### WHAT TO DO
Print each entry below precisely as shown.

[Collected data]

+++++

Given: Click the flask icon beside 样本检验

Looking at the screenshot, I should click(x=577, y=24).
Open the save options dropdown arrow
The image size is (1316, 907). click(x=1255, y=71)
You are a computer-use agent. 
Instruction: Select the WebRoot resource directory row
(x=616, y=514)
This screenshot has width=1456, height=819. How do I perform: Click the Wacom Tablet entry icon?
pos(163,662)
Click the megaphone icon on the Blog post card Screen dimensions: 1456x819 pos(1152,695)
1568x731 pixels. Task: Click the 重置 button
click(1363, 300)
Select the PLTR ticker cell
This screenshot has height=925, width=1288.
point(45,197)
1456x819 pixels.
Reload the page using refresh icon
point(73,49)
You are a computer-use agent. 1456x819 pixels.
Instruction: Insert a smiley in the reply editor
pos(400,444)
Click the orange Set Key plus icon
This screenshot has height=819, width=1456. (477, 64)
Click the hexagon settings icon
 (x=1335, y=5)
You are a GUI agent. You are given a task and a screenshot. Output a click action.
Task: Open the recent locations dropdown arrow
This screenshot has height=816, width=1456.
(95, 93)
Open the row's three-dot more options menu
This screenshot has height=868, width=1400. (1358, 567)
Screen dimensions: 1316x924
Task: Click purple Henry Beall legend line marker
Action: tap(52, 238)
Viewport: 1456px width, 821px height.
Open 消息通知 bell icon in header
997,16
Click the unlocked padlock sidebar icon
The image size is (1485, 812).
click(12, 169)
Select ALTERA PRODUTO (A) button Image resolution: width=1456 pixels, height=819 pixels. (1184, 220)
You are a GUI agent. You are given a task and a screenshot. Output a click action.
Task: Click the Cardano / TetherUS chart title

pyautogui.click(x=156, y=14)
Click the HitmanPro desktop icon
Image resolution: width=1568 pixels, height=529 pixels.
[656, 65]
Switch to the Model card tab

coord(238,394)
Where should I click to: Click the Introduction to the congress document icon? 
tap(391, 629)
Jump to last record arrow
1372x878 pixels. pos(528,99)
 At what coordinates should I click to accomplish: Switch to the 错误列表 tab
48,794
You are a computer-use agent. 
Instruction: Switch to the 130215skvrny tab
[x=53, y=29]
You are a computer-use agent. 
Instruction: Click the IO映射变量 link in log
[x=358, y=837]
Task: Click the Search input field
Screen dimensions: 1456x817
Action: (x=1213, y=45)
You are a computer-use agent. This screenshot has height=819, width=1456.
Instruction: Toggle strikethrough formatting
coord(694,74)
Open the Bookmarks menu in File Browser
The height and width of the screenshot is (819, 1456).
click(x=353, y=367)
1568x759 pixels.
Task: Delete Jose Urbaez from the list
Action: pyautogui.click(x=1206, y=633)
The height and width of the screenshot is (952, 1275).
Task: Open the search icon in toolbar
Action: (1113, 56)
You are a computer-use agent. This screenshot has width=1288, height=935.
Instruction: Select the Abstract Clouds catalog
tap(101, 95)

+++++

### OUTPUT FOR THIS EXERCISE
Given: Click the flask icon beside 样本检验

Looking at the screenshot, I should click(x=577, y=24).
Open the save options dropdown arrow
The image size is (1316, 907). click(x=1255, y=71)
You are a computer-use agent. 
Instruction: Select the WebRoot resource directory row
(x=616, y=514)
This screenshot has width=1456, height=819. How do I perform: Click the Wacom Tablet entry icon?
pos(163,662)
Click the megaphone icon on the Blog post card Screen dimensions: 1456x819 pos(1152,695)
1568x731 pixels. Task: Click the 重置 button
click(1363, 300)
Select the PLTR ticker cell
This screenshot has height=925, width=1288.
point(45,197)
1456x819 pixels.
Reload the page using refresh icon
point(73,49)
You are a computer-use agent. 1456x819 pixels.
Instruction: Insert a smiley in the reply editor
pos(400,444)
Click the orange Set Key plus icon
This screenshot has height=819, width=1456. (477, 64)
Click the hexagon settings icon
 (x=1335, y=5)
You are a GUI agent. You are given a task and a screenshot. Output a click action.
Task: Open the recent locations dropdown arrow
This screenshot has height=816, width=1456.
(95, 93)
Open the row's three-dot more options menu
This screenshot has height=868, width=1400. (1358, 567)
Screen dimensions: 1316x924
Task: Click purple Henry Beall legend line marker
Action: tap(52, 238)
Viewport: 1456px width, 821px height.
Open 消息通知 bell icon in header
997,16
Click the unlocked padlock sidebar icon
The image size is (1485, 812).
click(12, 169)
Select ALTERA PRODUTO (A) button Image resolution: width=1456 pixels, height=819 pixels. (1184, 220)
You are a GUI agent. You are given a task and a screenshot. Output a click action.
Task: Click the Cardano / TetherUS chart title

pyautogui.click(x=156, y=14)
Click the HitmanPro desktop icon
Image resolution: width=1568 pixels, height=529 pixels.
[656, 65]
Switch to the Model card tab

coord(238,394)
Where should I click to: Click the Introduction to the congress document icon? 
tap(391, 629)
Jump to last record arrow
1372x878 pixels. pos(528,99)
 At what coordinates should I click to accomplish: Switch to the 错误列表 tab
48,794
You are a computer-use agent. 
Instruction: Switch to the 130215skvrny tab
[x=53, y=29]
You are a computer-use agent. 
Instruction: Click the IO映射变量 link in log
[x=358, y=837]
Task: Click the Search input field
Screen dimensions: 1456x817
Action: (x=1213, y=45)
You are a computer-use agent. This screenshot has height=819, width=1456.
Instruction: Toggle strikethrough formatting
coord(694,74)
Open the Bookmarks menu in File Browser
The height and width of the screenshot is (819, 1456).
click(x=353, y=367)
1568x759 pixels.
Task: Delete Jose Urbaez from the list
Action: pyautogui.click(x=1206, y=633)
The height and width of the screenshot is (952, 1275).
Task: Open the search icon in toolbar
Action: (1113, 56)
You are a computer-use agent. This screenshot has width=1288, height=935.
Instruction: Select the Abstract Clouds catalog
tap(101, 95)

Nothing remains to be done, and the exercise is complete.